Continuous profiling
Continuous profiling samples CPU, memory, and allocation stacks continuously in production and renders them as flame graphs — a fourth observability signal alongside metrics, logs, and traces. Treat it as a maturity addition for diagnosing production performance and cost regressions, not a day-one default.
When to adopt (MEASURED-NEED guardrail)
Per YAGNI and make-it-work-make-it-right-make-it-fast, you MUST NOT add a continuous-profiling pipeline by default. Adopt it ONLY when a concrete, measured need justifies the added pipeline, storage, and operational cost:
- A recurring or hard-to-reproduce production CPU/memory/allocation regression that metrics and traces localize to a service but not to a function or line.
- A cloud-cost or efficiency mandate where shaving CPU/memory directly reduces spend.
- Latency outliers whose hot path is not visible from span timings alone.

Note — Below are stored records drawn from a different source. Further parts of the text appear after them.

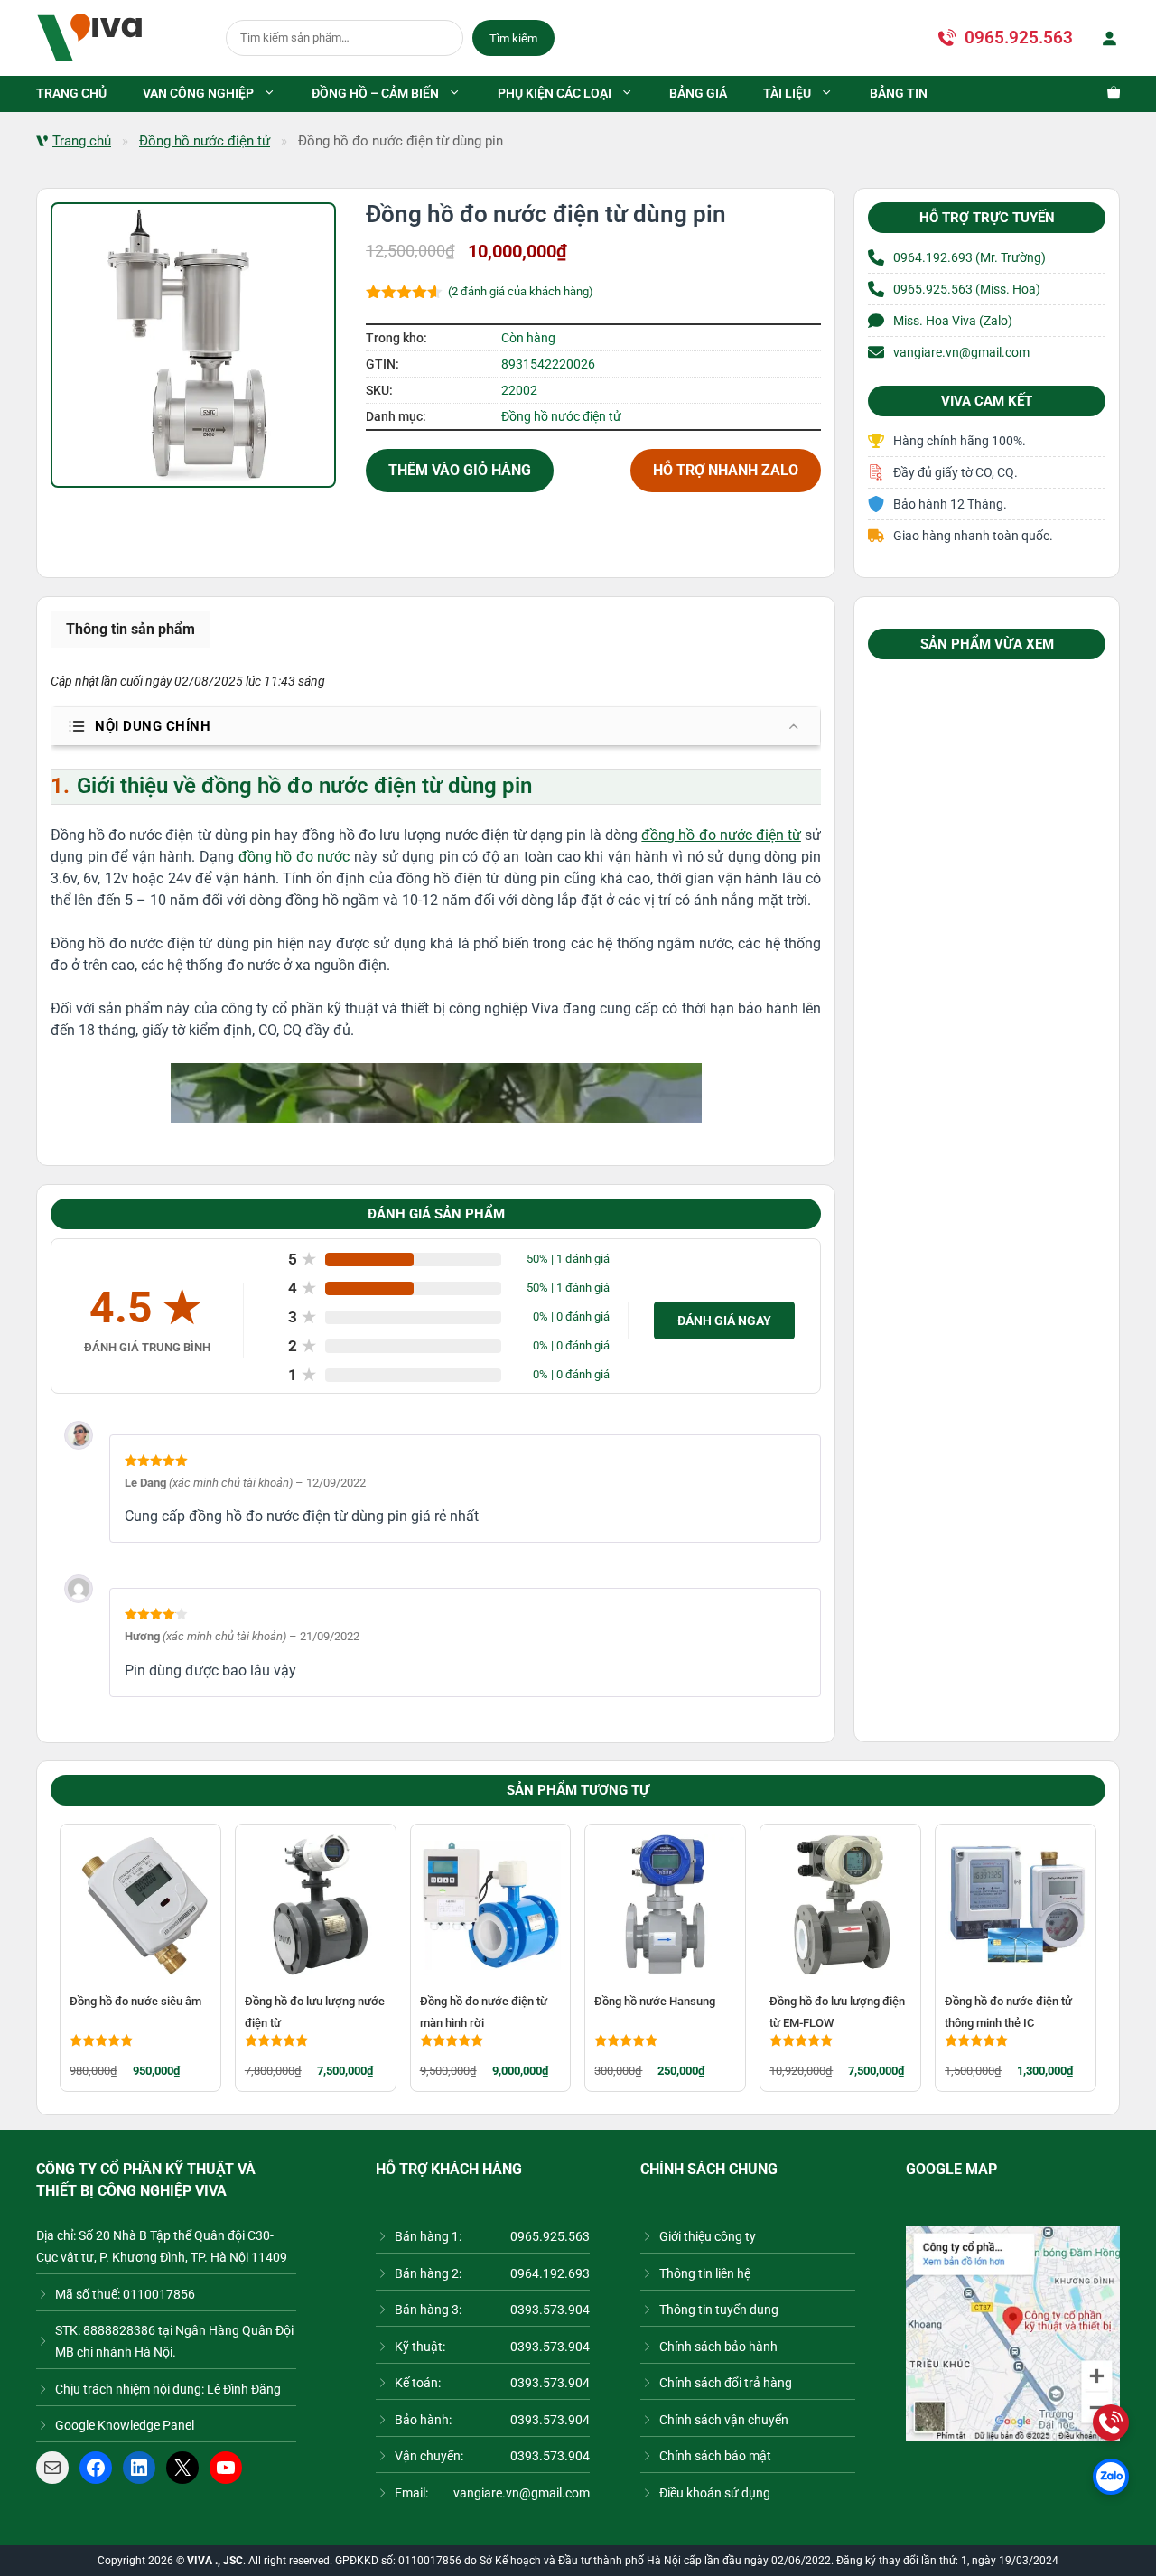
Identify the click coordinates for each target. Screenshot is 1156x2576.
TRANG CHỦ (71, 93)
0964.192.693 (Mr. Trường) (969, 257)
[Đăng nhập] (1105, 38)
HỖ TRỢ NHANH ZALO (725, 470)
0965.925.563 (1019, 37)
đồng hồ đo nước (294, 856)
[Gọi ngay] (1111, 2422)
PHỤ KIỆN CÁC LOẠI (554, 93)
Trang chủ (81, 141)
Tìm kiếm (513, 38)
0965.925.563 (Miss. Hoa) (966, 289)
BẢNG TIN (899, 93)
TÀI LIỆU (787, 93)
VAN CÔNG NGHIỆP (198, 93)
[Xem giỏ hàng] (1104, 94)
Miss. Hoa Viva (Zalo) (952, 320)
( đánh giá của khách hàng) (520, 291)
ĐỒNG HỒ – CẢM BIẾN (375, 93)
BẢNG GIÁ (698, 93)
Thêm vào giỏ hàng (459, 470)
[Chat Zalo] (1111, 2477)
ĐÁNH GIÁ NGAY (724, 1320)
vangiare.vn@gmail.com (961, 352)
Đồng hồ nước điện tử (204, 141)
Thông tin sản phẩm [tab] (130, 629)
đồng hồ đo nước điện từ (721, 835)
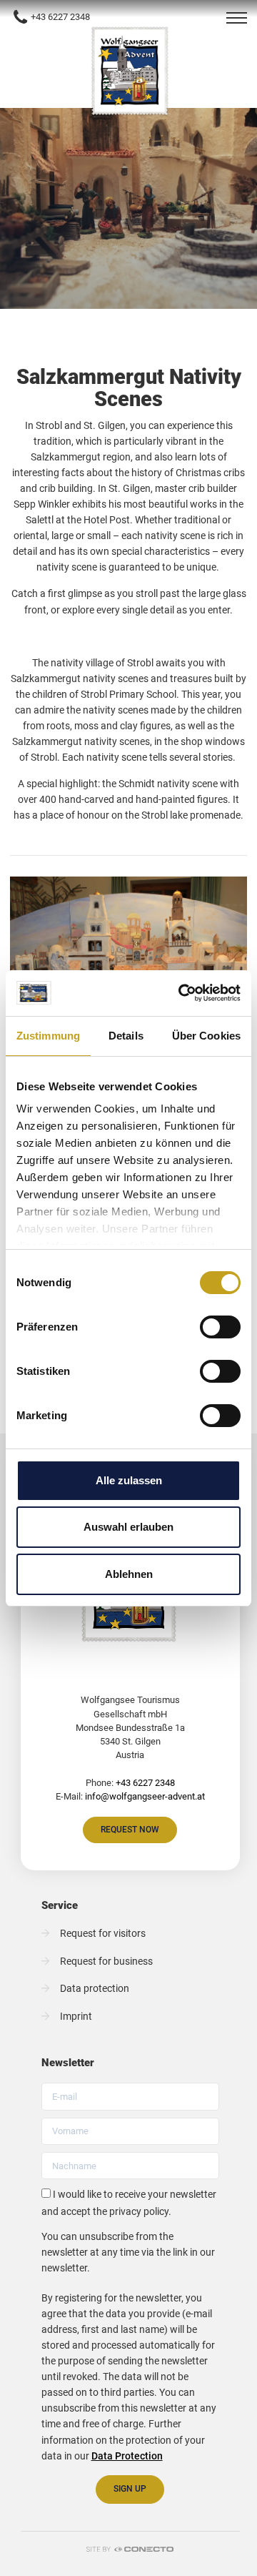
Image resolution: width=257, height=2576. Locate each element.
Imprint (76, 2016)
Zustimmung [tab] (48, 1036)
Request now (130, 1829)
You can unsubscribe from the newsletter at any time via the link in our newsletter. (128, 2252)
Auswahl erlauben (128, 1527)
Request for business (106, 1961)
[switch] (220, 1327)
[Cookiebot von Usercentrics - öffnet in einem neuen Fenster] (181, 993)
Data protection (94, 1989)
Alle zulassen (129, 1480)
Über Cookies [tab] (206, 1036)
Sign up (130, 2488)
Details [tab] (126, 1036)
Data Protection (127, 2456)
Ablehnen (129, 1574)
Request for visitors (103, 1934)
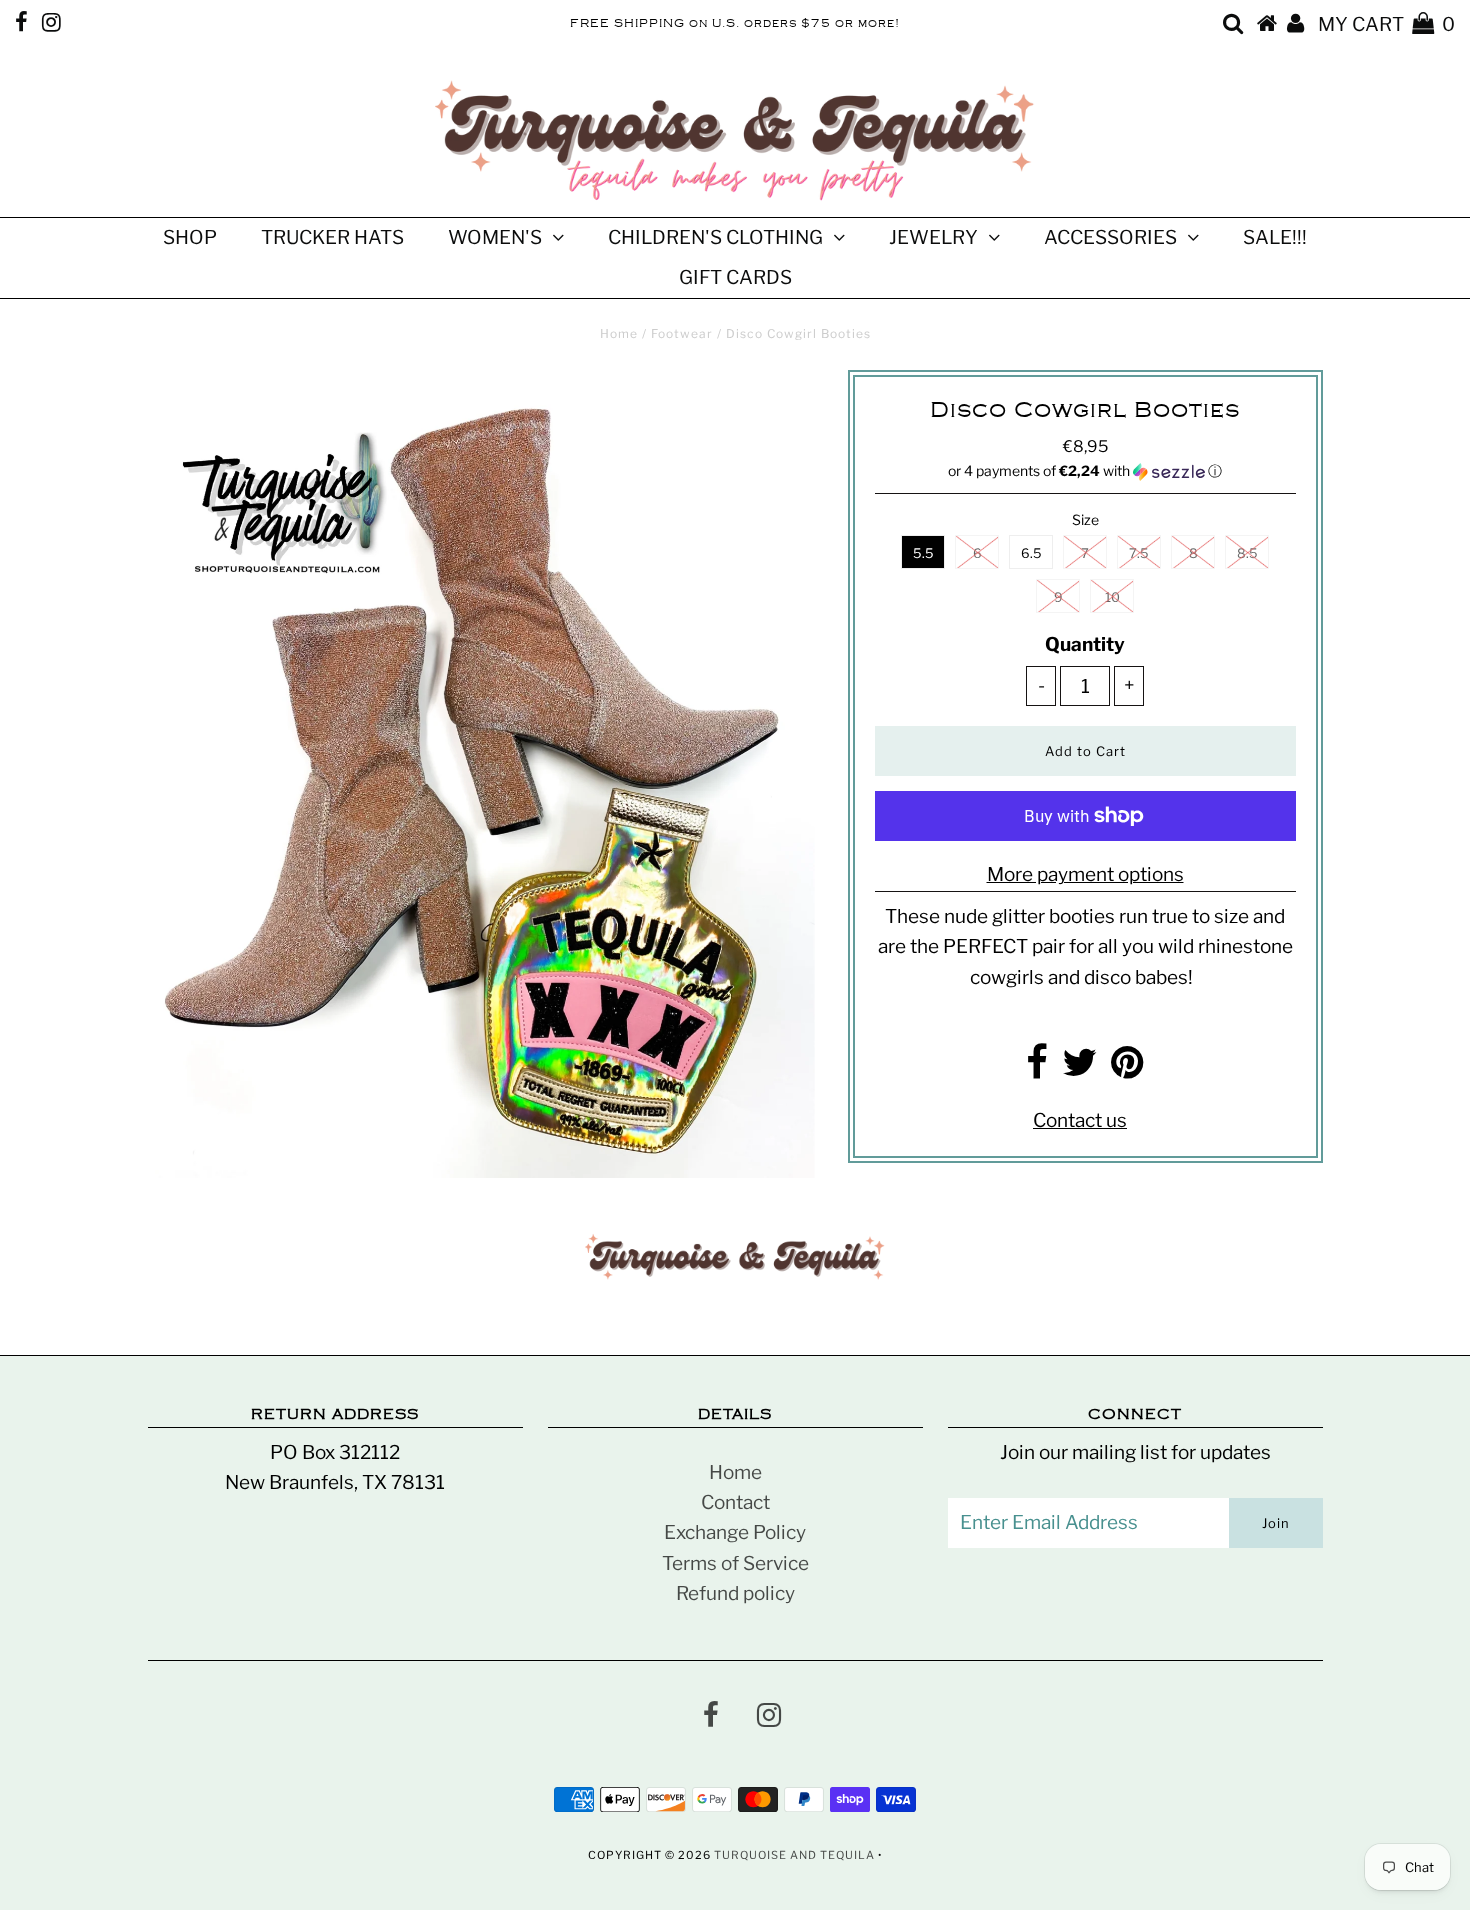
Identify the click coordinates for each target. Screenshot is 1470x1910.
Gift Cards (735, 277)
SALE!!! (1275, 237)
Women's (495, 237)
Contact (735, 1502)
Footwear (682, 333)
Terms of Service (735, 1563)
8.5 (1247, 553)
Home (619, 333)
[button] (1085, 471)
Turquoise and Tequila (794, 1855)
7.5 (1139, 553)
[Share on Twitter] (1079, 1069)
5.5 (923, 553)
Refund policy (735, 1593)
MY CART (1386, 24)
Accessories (1110, 237)
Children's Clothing (715, 237)
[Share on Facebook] (1037, 1069)
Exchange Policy (735, 1532)
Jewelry (933, 237)
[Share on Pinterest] (1127, 1069)
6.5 (1031, 553)
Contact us (1080, 1120)
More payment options (1085, 874)
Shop (190, 237)
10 (1112, 597)
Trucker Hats (332, 237)
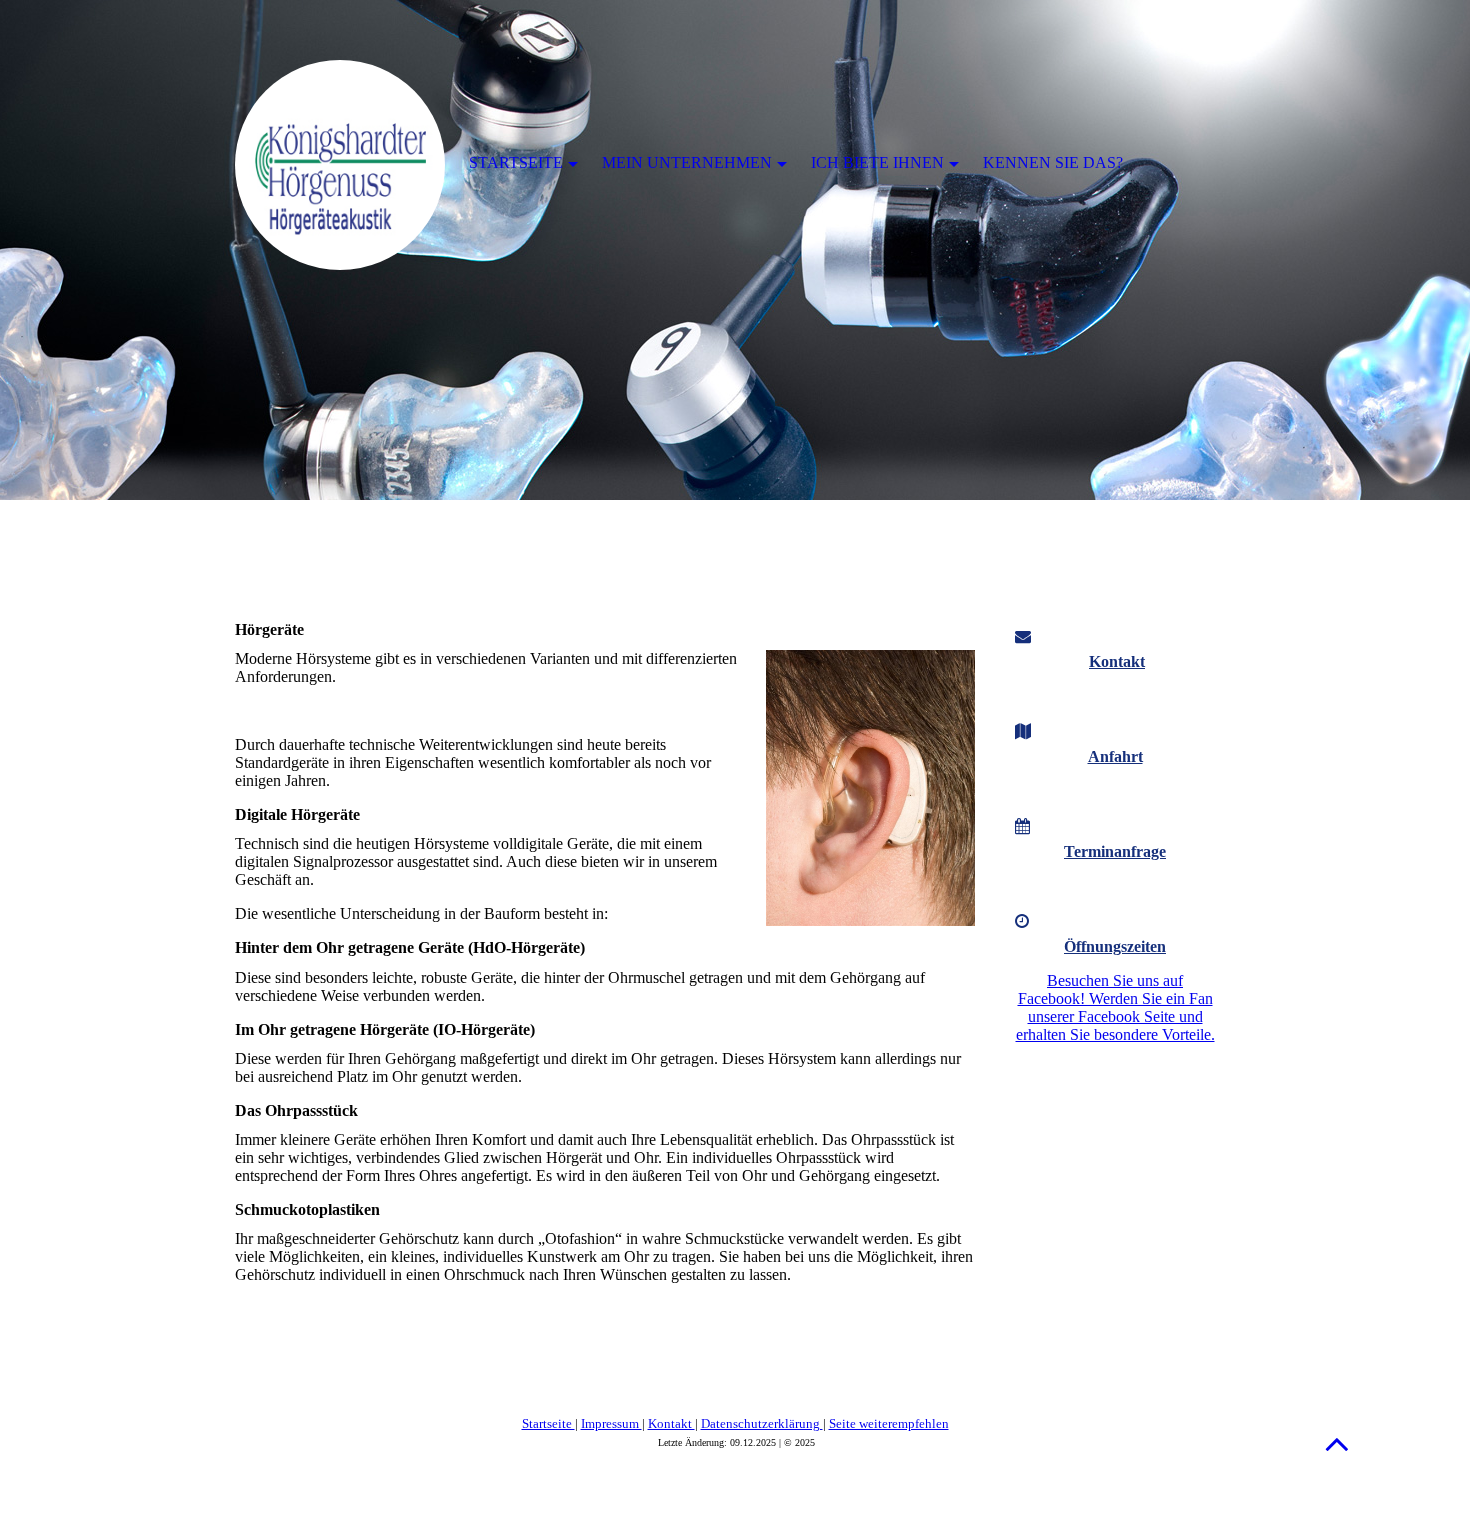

If a one-off pprof/perf capture or a load-test profile answers the question, prefer that over standing infrastructure (small-reversible-decisions).
How to do it
- You MUST choose a low-overhead, sampling profiler. eBPF whole-system profilers and runtime samplers commonly report well under 1% CPU overhead; you MUST validate overhead in your own environment rather than trusting a single vendor's published figure.
- You SHOULD prefer whole-system eBPF profiling on Linux (no per-app instrumentation; supports mixed runtimes) when targets are diverse, and MAY use in-runtime profilers (Go
runtime/pprof, JFR, async-profiler, .NETdotnet-trace) when you need language-level detail. - You SHOULD emit profiles in a
pprof-compatible or OTLP-Profiles-convertible format so data is portable across backends (explicit-over-implicit). - You MUST attach resource attributes (
service.name,service.version, deployment, region) so profiles join the rest of your telemetry. - You SHOULD correlate profiles with traces by recording
trace_id/span_idon profile samples where the profiler and runtime support it; this lets you jump from a slow span to the code that ran inside it. (FORECAST: automatic span-level correlation is uneven across profilers/runtimes as of 2026 — verify support per language before relying on it.) - You SHOULD retain profiles at a shorter window than metrics/logs (volume is high) and downsample or aggregate older data.
Standards status (pin and verify)
- The OpenTelemetry Profiles signal entered public Alpha on 2026-03-26; the OTLP profiles signal is still in Development/unstable while traces, metrics, and logs are Stable. Treat profiles wire format and semantic conventions as moving targets — you MUST pin the collector/SDK version and re-verify on upgrade.
- OTLP Profiles is an independent standard inspired by
pprof, with lossless round-trip conversion to/frompprof. (FORECAST: production-ready OTLP-Profiles backends are still emerging; prefer a profiler whose data you can convert if the backend changes.)
Anti-patterns
- You MUST NOT treat continuous profiling as a substitute for RED/USE metrics or distributed tracing — it complements them; start there.
- You MUST NOT ship a profiler whose overhead you have not measured, especially on latency-critical services.
- You SHOULD NOT store full-resolution profiles indefinitely; cost grows fast with no marginal diagnostic value.